**TASK DESCRIPTION**
Return verbatim every line from the first line of the data below to the line that contains "This screenshot has width=855, height=637.", inclusive, and no further.

[Stored items]
_____

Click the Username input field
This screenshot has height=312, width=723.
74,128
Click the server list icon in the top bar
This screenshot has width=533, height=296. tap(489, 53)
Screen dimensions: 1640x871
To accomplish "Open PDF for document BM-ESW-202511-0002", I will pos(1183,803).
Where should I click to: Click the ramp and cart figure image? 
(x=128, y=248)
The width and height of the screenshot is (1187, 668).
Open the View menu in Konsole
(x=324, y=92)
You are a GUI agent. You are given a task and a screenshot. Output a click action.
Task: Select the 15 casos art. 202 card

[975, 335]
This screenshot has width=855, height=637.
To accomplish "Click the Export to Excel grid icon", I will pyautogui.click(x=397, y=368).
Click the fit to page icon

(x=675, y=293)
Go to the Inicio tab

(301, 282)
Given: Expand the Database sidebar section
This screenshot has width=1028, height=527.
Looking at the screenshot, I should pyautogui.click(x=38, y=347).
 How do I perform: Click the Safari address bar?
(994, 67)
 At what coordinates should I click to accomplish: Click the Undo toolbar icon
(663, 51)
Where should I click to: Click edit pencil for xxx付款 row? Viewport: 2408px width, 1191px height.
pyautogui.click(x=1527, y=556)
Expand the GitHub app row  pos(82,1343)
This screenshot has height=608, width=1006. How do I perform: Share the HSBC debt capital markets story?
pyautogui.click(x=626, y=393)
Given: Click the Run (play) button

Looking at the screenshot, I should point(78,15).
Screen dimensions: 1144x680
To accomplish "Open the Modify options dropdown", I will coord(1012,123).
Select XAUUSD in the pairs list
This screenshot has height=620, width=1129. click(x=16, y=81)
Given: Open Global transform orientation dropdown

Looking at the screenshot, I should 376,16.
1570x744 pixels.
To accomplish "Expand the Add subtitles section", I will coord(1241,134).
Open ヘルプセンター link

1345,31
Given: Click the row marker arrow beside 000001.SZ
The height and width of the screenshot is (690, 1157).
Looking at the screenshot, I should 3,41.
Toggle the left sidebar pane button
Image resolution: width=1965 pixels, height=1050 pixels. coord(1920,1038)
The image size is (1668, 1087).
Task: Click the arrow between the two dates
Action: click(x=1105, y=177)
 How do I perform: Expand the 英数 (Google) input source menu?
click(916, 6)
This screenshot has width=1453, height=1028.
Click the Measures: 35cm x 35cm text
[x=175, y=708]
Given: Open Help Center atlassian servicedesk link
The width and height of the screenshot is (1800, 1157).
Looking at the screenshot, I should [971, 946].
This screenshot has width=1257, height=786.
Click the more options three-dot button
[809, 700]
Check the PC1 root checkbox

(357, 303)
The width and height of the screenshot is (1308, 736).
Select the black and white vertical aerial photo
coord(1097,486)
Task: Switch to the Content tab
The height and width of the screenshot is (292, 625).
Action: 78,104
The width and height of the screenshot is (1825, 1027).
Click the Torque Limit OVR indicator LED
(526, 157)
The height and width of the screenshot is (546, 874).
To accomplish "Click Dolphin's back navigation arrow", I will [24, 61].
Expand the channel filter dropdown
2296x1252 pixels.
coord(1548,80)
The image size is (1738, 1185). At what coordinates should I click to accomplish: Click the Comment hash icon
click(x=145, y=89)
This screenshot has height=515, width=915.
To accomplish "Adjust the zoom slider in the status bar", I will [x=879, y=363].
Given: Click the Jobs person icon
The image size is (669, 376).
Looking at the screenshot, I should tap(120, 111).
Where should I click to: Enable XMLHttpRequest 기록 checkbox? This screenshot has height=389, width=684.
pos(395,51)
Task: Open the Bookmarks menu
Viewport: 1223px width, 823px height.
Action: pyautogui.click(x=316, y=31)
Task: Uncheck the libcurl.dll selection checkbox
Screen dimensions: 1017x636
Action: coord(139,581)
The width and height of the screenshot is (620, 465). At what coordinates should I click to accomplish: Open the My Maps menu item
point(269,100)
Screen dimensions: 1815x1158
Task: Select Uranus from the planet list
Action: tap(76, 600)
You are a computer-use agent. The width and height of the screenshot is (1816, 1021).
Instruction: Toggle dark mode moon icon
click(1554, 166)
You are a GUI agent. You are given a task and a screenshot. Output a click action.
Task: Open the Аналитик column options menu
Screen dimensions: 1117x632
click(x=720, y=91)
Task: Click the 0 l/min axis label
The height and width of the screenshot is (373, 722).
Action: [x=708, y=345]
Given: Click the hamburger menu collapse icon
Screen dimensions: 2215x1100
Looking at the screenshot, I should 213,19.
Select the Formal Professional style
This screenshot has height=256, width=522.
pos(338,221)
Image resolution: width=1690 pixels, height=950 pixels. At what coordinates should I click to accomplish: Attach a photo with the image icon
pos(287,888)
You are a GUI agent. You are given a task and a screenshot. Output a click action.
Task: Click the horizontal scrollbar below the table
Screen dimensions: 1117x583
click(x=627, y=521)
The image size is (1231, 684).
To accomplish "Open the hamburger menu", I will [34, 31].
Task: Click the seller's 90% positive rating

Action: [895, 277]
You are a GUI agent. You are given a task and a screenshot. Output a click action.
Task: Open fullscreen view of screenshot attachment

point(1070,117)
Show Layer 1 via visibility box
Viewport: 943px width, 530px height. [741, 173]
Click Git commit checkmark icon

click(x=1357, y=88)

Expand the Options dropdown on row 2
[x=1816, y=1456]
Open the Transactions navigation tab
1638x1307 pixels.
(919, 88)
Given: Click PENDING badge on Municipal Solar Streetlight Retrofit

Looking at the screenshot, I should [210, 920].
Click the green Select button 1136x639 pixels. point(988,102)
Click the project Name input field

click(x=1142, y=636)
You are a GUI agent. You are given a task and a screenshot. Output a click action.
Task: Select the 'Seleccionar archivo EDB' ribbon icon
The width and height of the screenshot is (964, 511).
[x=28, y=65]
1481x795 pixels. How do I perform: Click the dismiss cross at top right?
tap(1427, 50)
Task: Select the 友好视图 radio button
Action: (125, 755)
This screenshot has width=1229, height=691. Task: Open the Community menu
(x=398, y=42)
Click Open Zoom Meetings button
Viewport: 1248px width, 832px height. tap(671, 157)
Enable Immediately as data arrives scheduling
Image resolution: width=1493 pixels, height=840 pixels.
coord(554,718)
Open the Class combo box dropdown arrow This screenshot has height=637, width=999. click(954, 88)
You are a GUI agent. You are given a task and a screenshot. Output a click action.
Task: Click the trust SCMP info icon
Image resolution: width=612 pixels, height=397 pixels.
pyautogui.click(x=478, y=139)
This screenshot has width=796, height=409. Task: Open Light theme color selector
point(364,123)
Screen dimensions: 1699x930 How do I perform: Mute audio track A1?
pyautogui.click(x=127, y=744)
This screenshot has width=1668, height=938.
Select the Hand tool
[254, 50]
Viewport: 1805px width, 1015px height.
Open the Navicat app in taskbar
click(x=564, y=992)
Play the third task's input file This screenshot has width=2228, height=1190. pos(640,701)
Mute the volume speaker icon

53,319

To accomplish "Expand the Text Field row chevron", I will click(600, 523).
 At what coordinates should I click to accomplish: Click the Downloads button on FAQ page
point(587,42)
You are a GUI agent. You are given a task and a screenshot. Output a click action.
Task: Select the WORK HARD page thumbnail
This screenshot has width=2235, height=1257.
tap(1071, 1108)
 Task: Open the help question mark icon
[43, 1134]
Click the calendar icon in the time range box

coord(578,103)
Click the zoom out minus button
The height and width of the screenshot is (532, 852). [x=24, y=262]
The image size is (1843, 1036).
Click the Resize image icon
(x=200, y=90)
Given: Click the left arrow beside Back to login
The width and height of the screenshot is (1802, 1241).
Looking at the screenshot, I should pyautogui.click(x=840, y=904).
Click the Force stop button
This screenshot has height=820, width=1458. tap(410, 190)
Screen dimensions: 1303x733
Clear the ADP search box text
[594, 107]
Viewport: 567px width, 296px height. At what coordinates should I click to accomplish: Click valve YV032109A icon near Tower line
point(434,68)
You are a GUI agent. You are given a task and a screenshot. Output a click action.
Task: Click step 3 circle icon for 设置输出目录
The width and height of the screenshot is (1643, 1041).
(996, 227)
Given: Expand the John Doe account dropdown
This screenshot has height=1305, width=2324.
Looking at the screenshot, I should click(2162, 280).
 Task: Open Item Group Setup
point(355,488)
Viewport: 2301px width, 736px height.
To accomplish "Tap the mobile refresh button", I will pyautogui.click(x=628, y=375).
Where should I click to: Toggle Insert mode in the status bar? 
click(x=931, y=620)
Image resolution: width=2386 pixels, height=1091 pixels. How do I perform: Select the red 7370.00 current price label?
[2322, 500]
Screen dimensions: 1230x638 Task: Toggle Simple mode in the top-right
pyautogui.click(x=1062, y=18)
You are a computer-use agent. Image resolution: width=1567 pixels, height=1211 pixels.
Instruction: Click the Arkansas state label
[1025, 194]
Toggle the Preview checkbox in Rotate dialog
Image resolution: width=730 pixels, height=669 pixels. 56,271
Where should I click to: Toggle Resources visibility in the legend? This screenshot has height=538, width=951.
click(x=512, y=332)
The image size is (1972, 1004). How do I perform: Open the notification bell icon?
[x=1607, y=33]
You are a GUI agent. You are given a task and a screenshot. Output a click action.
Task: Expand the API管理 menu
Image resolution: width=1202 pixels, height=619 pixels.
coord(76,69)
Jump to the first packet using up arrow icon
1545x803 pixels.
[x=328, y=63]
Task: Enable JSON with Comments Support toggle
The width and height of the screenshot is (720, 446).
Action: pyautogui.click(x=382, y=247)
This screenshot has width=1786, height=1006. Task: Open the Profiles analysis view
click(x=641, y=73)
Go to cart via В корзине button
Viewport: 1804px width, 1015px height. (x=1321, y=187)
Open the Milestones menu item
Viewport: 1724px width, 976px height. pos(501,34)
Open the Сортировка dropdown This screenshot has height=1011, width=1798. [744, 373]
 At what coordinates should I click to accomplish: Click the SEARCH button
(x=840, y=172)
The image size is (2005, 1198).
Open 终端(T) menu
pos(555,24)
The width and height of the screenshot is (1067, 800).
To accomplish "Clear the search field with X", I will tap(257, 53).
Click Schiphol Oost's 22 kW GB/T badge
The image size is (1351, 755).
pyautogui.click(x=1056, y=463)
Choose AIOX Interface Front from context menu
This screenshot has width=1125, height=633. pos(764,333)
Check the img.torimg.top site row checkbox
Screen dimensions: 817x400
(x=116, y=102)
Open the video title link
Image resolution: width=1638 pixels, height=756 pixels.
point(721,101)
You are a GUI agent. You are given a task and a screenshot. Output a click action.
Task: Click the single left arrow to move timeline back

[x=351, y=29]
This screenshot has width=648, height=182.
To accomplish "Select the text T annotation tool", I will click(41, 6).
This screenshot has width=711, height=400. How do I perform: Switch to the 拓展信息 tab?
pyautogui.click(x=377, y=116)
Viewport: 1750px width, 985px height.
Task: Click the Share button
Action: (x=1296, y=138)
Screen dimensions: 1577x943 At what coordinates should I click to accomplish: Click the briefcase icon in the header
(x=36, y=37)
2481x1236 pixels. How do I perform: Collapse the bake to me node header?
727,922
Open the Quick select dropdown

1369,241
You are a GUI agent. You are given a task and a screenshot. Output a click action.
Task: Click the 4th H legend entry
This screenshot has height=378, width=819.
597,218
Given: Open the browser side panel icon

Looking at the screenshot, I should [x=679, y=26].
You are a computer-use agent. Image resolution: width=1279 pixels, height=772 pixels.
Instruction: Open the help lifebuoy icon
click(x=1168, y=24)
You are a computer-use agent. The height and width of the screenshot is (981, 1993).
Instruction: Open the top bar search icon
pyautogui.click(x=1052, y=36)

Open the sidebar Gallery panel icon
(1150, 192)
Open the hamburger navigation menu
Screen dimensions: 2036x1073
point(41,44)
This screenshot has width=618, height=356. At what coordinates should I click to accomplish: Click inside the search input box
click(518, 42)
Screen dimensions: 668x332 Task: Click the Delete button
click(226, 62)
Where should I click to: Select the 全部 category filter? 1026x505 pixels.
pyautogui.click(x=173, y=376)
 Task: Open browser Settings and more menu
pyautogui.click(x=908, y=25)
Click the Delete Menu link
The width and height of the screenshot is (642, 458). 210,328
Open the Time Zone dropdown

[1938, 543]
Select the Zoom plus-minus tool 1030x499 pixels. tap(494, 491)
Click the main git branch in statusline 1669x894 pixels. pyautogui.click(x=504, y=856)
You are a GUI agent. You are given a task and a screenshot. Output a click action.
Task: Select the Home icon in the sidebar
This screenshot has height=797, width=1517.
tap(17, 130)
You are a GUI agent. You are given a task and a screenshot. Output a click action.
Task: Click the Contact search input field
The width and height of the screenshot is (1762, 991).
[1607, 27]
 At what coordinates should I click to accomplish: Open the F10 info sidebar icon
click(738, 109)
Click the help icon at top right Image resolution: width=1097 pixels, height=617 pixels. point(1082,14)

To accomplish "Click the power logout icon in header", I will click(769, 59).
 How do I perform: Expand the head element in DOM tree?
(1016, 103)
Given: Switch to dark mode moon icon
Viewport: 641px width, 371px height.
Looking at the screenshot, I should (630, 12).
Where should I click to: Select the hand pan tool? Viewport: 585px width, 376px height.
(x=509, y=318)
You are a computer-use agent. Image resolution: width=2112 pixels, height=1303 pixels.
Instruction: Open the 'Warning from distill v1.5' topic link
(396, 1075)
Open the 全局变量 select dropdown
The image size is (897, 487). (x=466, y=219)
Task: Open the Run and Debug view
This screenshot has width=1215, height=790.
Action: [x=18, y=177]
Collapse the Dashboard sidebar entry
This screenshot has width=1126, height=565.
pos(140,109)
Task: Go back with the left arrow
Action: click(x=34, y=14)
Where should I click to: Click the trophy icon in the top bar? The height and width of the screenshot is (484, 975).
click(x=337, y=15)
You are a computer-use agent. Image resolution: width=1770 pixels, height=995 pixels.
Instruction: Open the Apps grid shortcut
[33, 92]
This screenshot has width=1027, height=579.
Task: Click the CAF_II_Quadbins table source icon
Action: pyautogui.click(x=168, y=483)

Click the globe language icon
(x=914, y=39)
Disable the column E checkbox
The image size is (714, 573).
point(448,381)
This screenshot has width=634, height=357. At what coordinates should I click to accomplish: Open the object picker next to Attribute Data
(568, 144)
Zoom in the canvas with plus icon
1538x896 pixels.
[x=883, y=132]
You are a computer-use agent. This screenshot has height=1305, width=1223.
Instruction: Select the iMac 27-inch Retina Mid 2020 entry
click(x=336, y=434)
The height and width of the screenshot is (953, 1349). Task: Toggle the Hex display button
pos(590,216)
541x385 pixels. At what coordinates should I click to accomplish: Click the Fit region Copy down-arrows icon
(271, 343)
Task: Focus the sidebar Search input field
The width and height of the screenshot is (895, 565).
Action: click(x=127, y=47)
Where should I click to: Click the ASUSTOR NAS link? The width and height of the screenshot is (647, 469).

_____

**SOLUTION FOR THIS TASK**
Click the Username input field
This screenshot has height=312, width=723.
74,128
Click the server list icon in the top bar
This screenshot has width=533, height=296. tap(489, 53)
Screen dimensions: 1640x871
To accomplish "Open PDF for document BM-ESW-202511-0002", I will pos(1183,803).
Where should I click to: Click the ramp and cart figure image? 
(x=128, y=248)
The width and height of the screenshot is (1187, 668).
Open the View menu in Konsole
(x=324, y=92)
You are a GUI agent. You are given a task and a screenshot. Output a click action.
Task: Select the 15 casos art. 202 card

[975, 335]
This screenshot has width=855, height=637.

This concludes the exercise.